The section on management of the Tg-positive and scan-negative patient is somewhat expanded but the difficulty in managing these patients continues. Given the flurry of clinical trials with new chemotherapeutic agents that might target thyroid cancer, a significantly expanded section on promising new agents for targeted therapy may have been expected. It appears that this will have to wait for the next revision. There is, however, a more specific recommendation for clinicians to consider entering patients into clinical trials, as well as suggesting that tyrosine kinase inhibitors could be used off label (R61C). As in the 2006 guidelines, some very useful and important strengths of this revision are the extremely concise algorithms for management and new tables.
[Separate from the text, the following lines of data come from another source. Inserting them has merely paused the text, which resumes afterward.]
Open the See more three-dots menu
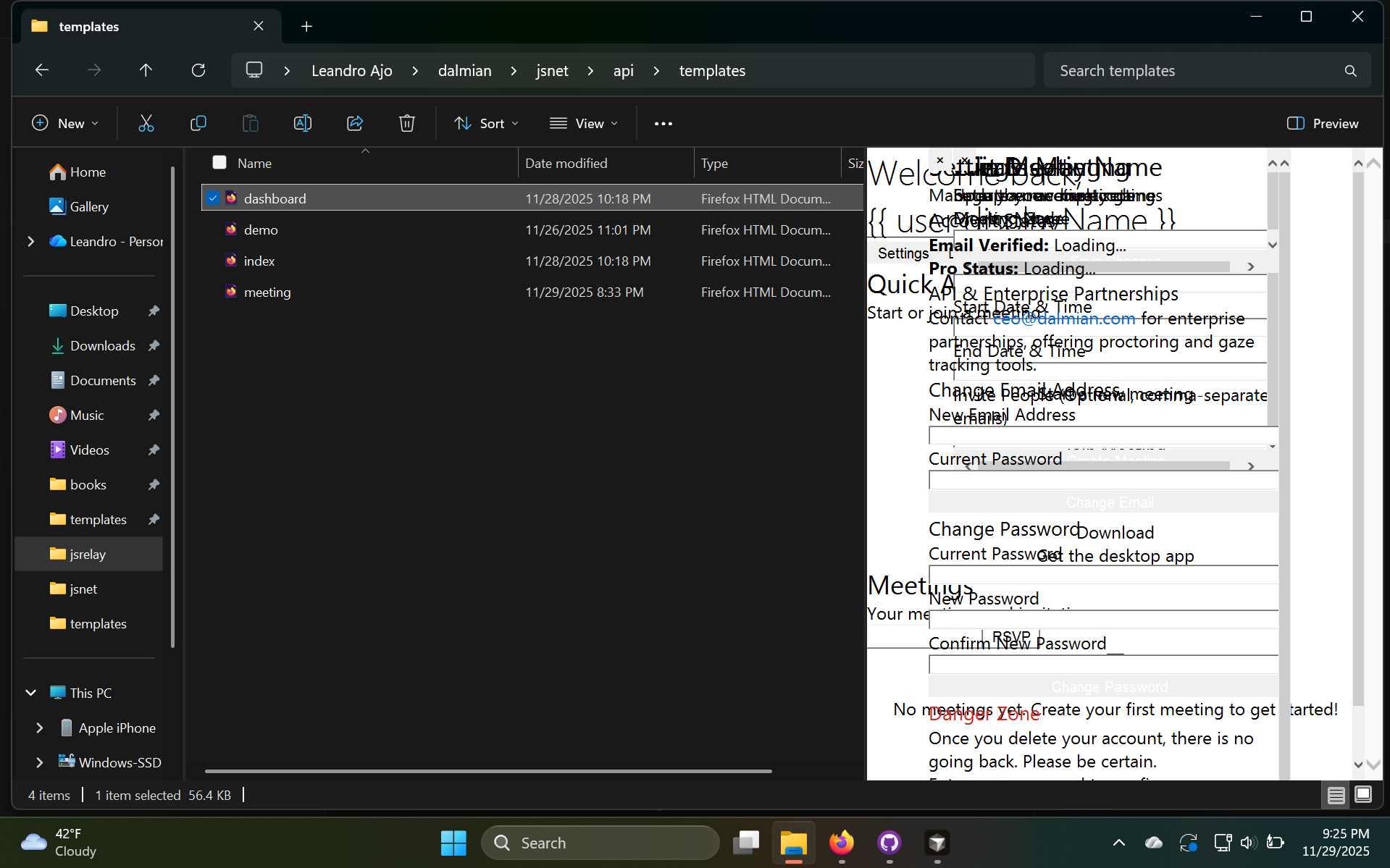This screenshot has height=868, width=1390. point(663,124)
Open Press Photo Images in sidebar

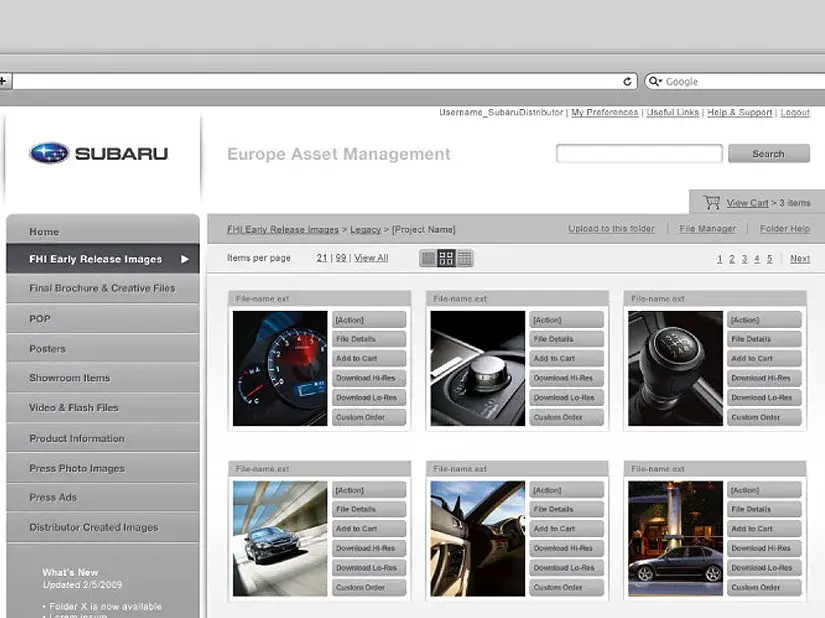point(77,468)
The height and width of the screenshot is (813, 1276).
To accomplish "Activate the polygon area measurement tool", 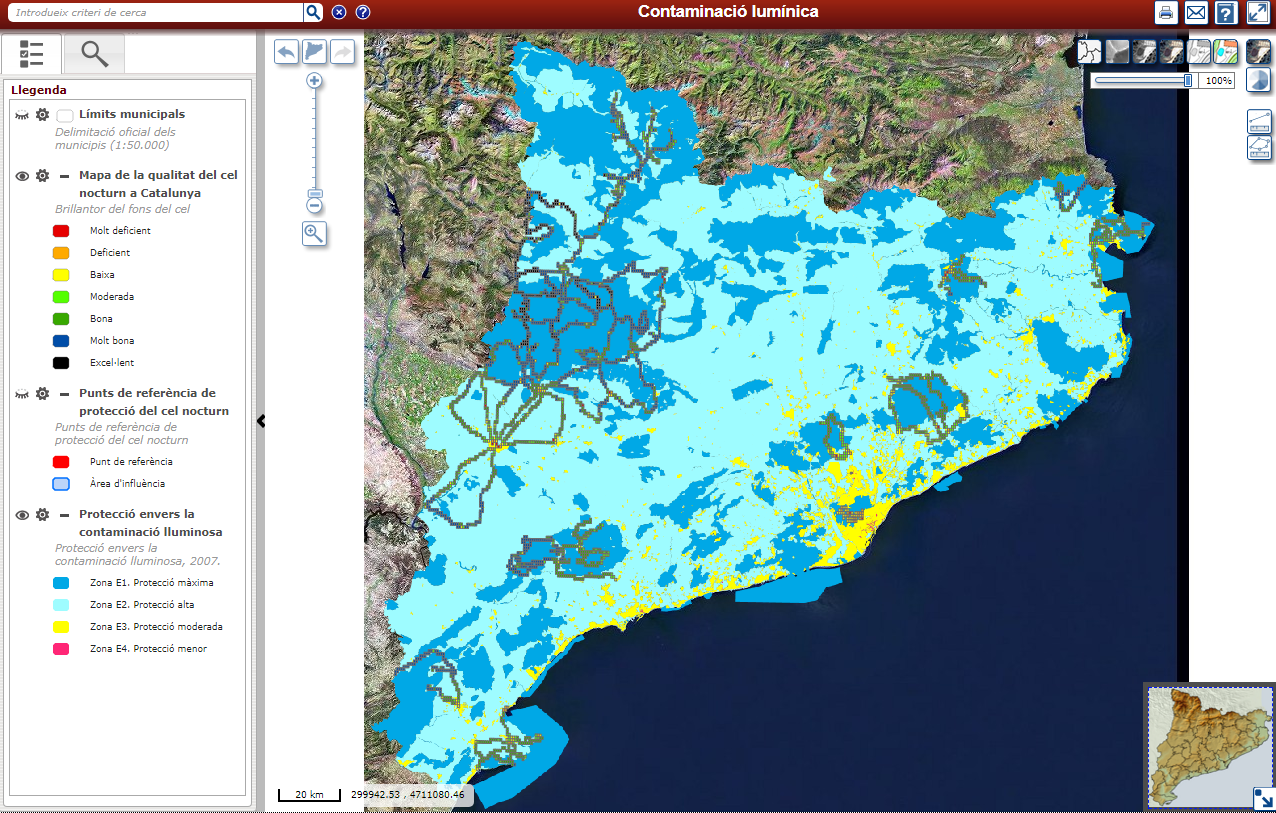I will [x=1259, y=148].
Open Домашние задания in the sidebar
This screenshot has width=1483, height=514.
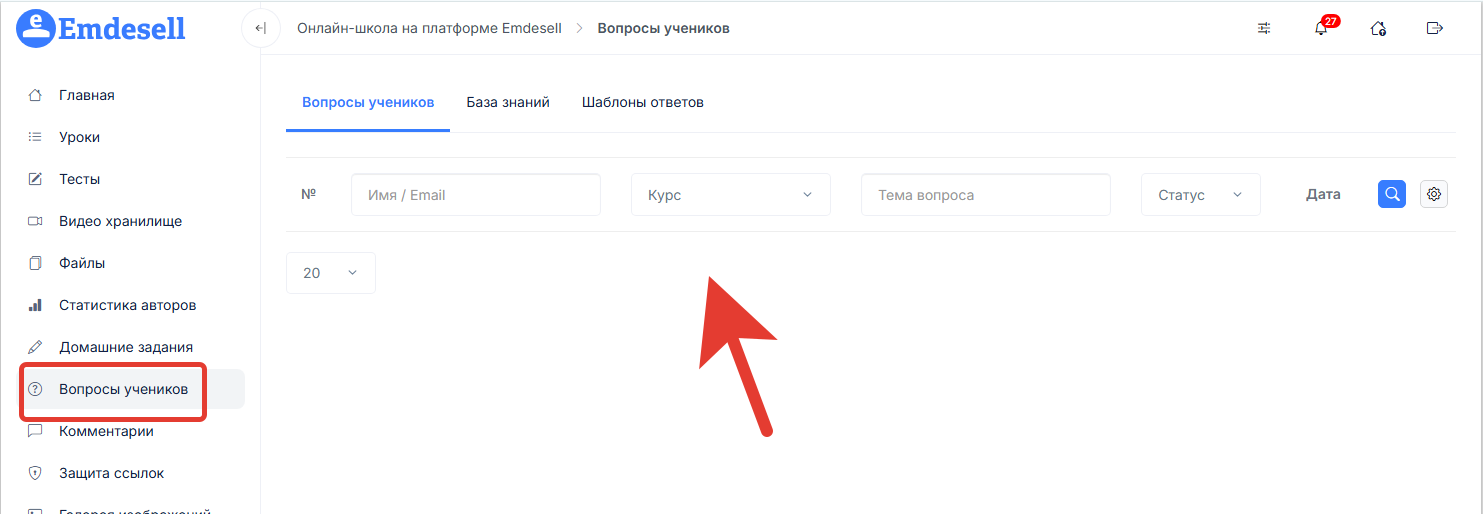(125, 347)
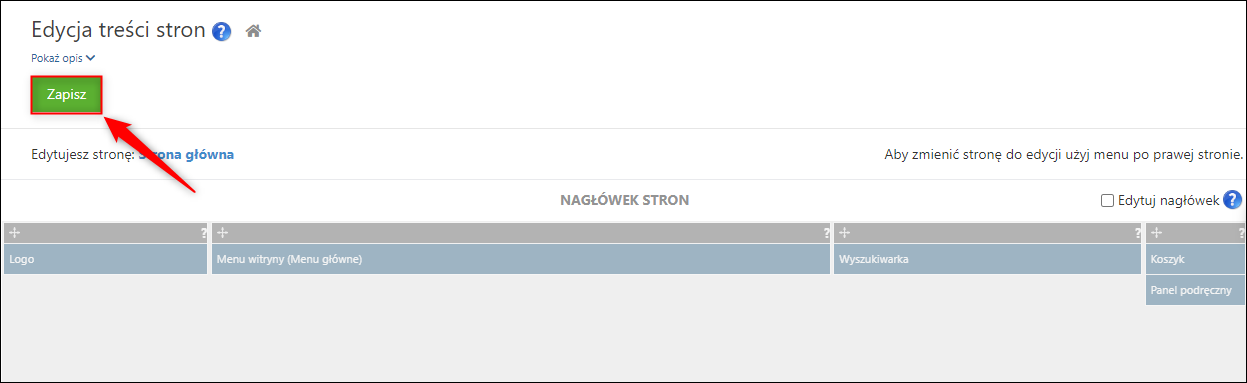This screenshot has height=383, width=1247.
Task: Click move handle above Logo column
Action: click(14, 232)
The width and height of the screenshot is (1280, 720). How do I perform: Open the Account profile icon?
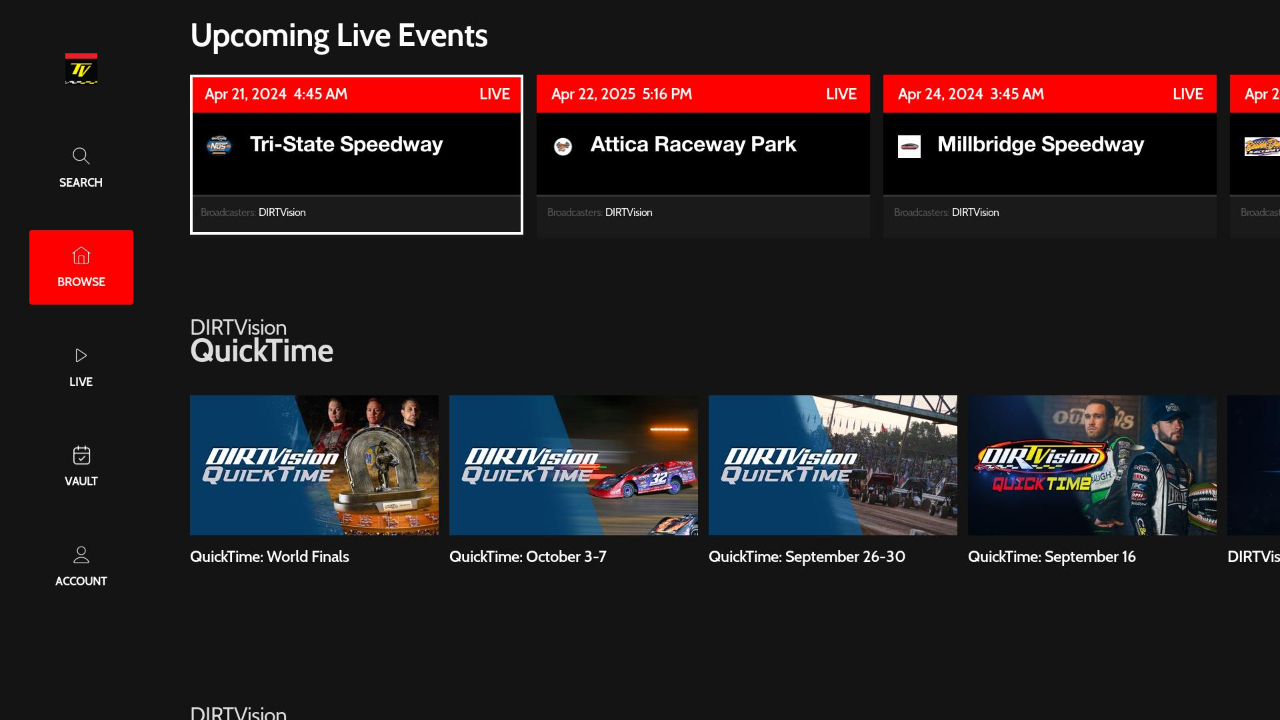pyautogui.click(x=80, y=555)
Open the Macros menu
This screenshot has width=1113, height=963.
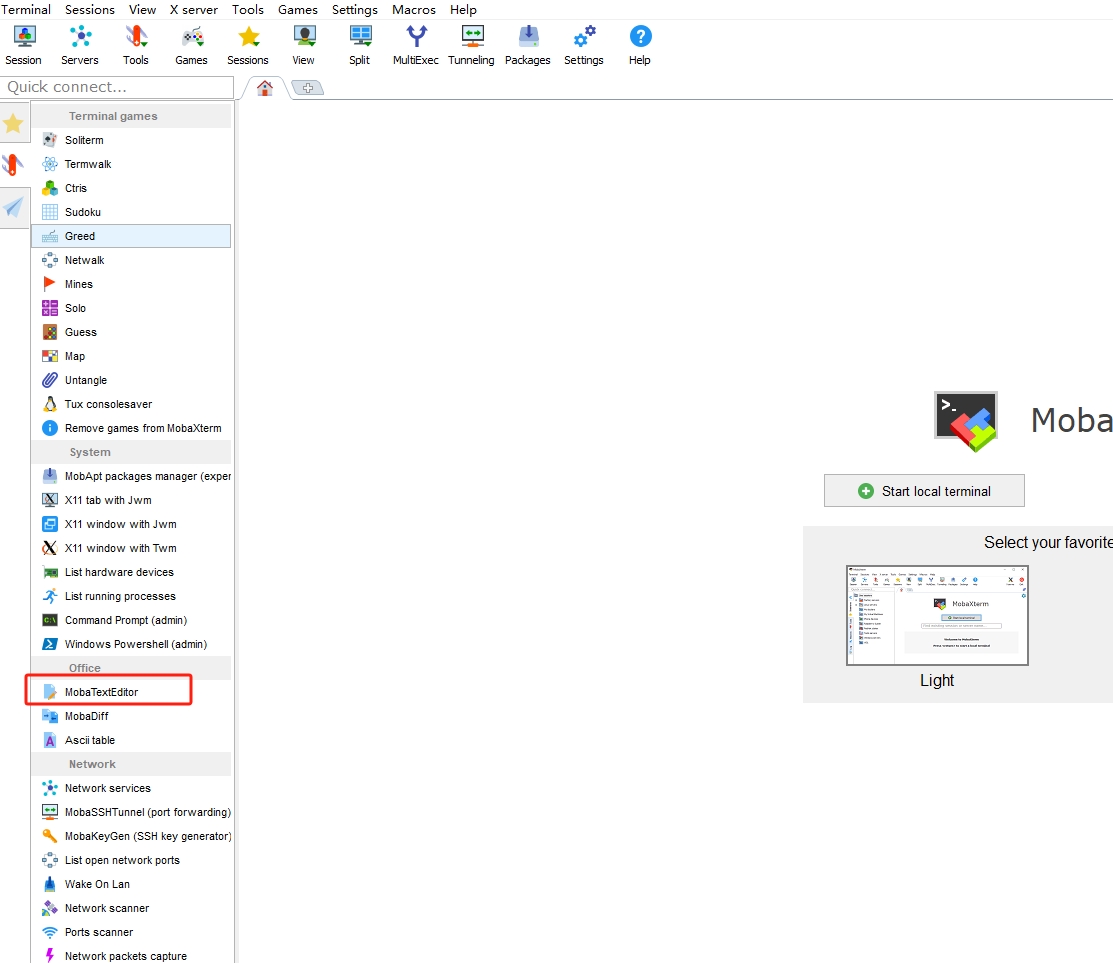(413, 9)
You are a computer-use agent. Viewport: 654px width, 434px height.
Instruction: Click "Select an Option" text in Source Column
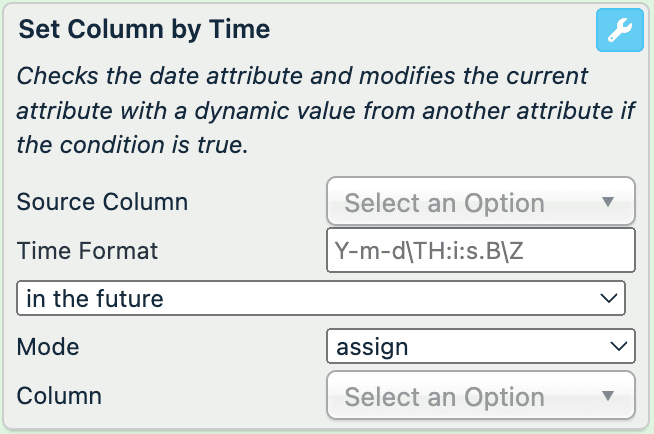pyautogui.click(x=444, y=203)
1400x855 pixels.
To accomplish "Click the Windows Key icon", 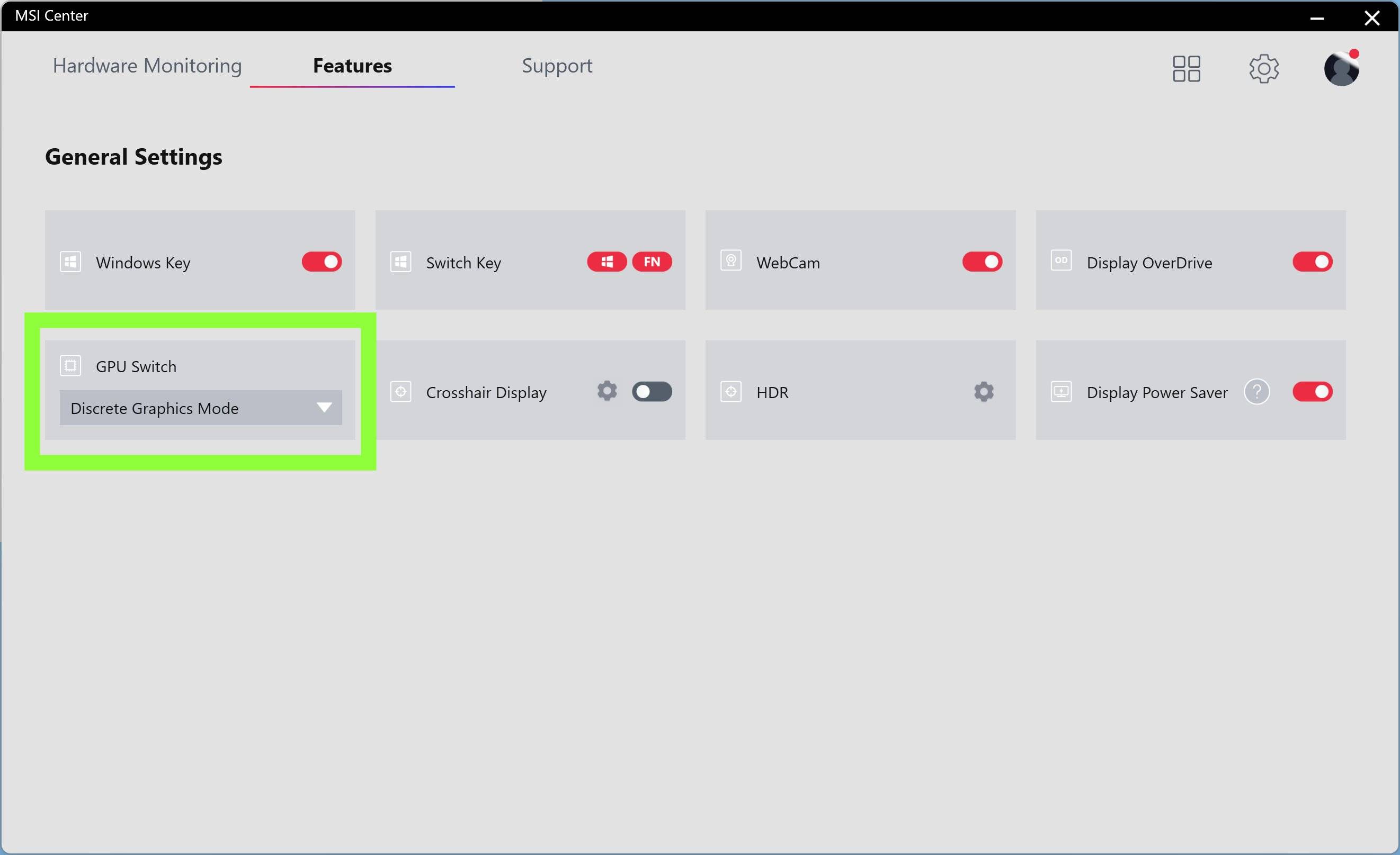I will click(x=70, y=262).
There are new tables on nodule characteristics on ultrasound and factors influencing decision making for remnant ablation with 131I, and a useful figure depicting the node-bearing surgical compartments and levels of the neck. As before, the format and presentation of information is conducive to ready reference. However, because the pace of discovery of new approaches to the diagnosis and treatment of thyroid cancer is certain to continue (if not accelerate), these guidelines cannot be considered enduring. Clinicians should look forward to periodic refinements and revisions in the decades to come that may ultimately resolve many of the remaining controversies associated with management of both benign and malignant tumors of the thyroid. The 2009 guidelines will be invaluable until the next revision and we should all be extremely grateful to the task force for this extraordinary contribution to the care of our patients with thyroid nodules and thyroid cancer.